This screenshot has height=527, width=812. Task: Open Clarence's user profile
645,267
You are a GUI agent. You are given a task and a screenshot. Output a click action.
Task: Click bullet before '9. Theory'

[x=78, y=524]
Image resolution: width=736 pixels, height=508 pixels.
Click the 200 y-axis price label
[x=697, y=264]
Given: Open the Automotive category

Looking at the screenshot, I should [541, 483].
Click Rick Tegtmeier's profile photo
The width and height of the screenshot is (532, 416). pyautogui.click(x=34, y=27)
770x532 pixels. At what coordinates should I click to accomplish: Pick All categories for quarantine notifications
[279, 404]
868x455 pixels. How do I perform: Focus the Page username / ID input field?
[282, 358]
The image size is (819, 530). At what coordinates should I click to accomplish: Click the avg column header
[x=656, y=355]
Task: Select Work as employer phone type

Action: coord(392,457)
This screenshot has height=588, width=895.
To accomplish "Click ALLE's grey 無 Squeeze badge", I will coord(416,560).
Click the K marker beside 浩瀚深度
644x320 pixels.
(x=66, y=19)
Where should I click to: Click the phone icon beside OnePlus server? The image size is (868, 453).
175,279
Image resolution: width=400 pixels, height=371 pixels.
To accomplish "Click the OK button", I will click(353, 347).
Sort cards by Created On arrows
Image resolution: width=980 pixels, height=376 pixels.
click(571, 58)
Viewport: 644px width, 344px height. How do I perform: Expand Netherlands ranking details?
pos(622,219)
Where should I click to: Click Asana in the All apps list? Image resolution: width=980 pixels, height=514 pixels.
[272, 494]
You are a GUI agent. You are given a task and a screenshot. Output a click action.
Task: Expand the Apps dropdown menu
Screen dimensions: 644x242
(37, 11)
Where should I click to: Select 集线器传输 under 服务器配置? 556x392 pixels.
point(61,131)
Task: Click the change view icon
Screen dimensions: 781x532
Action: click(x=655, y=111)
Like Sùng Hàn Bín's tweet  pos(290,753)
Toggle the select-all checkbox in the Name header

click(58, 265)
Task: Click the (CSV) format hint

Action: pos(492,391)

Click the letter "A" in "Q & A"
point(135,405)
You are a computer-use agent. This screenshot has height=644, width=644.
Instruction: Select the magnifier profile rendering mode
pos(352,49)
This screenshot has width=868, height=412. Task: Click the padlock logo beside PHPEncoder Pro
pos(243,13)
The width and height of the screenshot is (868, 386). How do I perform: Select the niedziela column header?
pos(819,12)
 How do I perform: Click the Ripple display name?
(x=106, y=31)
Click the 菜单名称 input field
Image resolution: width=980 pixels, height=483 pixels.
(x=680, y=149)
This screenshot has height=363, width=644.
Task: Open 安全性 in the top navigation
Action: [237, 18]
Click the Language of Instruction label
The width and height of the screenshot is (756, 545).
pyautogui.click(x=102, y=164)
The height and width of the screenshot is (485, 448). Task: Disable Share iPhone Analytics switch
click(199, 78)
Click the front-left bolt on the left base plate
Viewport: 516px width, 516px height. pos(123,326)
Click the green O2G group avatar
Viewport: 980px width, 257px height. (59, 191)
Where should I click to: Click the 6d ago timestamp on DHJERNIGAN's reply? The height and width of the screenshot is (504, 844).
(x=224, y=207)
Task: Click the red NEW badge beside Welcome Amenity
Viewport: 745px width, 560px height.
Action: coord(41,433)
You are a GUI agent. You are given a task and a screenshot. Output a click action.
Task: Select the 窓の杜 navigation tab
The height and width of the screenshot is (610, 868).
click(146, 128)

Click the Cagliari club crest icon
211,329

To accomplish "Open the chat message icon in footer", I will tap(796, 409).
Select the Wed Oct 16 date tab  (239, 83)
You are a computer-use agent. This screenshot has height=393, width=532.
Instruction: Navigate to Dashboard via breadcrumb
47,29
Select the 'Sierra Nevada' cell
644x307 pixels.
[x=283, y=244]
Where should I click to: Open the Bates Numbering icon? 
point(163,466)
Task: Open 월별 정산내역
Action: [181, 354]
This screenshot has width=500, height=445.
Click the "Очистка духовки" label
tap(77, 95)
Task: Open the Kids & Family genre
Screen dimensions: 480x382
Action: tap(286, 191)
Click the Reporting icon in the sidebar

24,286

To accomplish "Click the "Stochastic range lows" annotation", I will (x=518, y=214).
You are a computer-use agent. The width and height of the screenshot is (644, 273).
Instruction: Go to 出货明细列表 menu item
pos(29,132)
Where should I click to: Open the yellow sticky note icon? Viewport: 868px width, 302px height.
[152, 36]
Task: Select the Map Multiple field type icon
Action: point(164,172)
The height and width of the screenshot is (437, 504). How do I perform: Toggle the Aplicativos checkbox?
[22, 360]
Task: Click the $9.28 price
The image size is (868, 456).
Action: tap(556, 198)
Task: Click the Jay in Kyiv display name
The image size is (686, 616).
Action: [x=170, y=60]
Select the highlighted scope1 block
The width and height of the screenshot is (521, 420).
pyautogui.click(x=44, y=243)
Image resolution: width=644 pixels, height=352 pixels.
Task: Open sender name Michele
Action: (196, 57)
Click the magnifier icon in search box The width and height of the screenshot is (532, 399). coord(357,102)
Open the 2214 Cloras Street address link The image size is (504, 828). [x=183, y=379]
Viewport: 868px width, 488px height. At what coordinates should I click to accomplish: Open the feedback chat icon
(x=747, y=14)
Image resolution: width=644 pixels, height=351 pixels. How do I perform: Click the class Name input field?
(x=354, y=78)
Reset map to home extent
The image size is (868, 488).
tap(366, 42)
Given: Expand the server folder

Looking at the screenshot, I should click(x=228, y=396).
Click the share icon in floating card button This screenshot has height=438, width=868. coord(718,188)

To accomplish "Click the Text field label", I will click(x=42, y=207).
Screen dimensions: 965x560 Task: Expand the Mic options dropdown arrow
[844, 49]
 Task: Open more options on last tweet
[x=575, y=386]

### YOUR GOAL
Restate verbatim all lines from the start of the data through the line containing "Image resolution: width=400", with both ends kept.

### SOLUTION TO THIS PROBLEM
This screenshot has height=527, width=812. Task: Open Clarence's user profile
645,267
You are a GUI agent. You are given a task and a screenshot. Output a click action.
Task: Click bullet before '9. Theory'

[x=78, y=524]
Image resolution: width=736 pixels, height=508 pixels.
Click the 200 y-axis price label
[x=697, y=264]
Given: Open the Automotive category

Looking at the screenshot, I should [541, 483].
Click Rick Tegtmeier's profile photo
The width and height of the screenshot is (532, 416). pyautogui.click(x=34, y=27)
770x532 pixels. At what coordinates should I click to accomplish: Pick All categories for quarantine notifications
[279, 404]
868x455 pixels. How do I perform: Focus the Page username / ID input field?
[282, 358]
The image size is (819, 530). At what coordinates should I click to accomplish: Click the avg column header
[x=656, y=355]
Task: Select Work as employer phone type

Action: coord(392,457)
This screenshot has height=588, width=895.
To accomplish "Click ALLE's grey 無 Squeeze badge", I will coord(416,560).
Click the K marker beside 浩瀚深度
644x320 pixels.
(x=66, y=19)
Where should I click to: Click the phone icon beside OnePlus server? The image size is (868, 453).
175,279
Image resolution: width=400 pixels, height=371 pixels.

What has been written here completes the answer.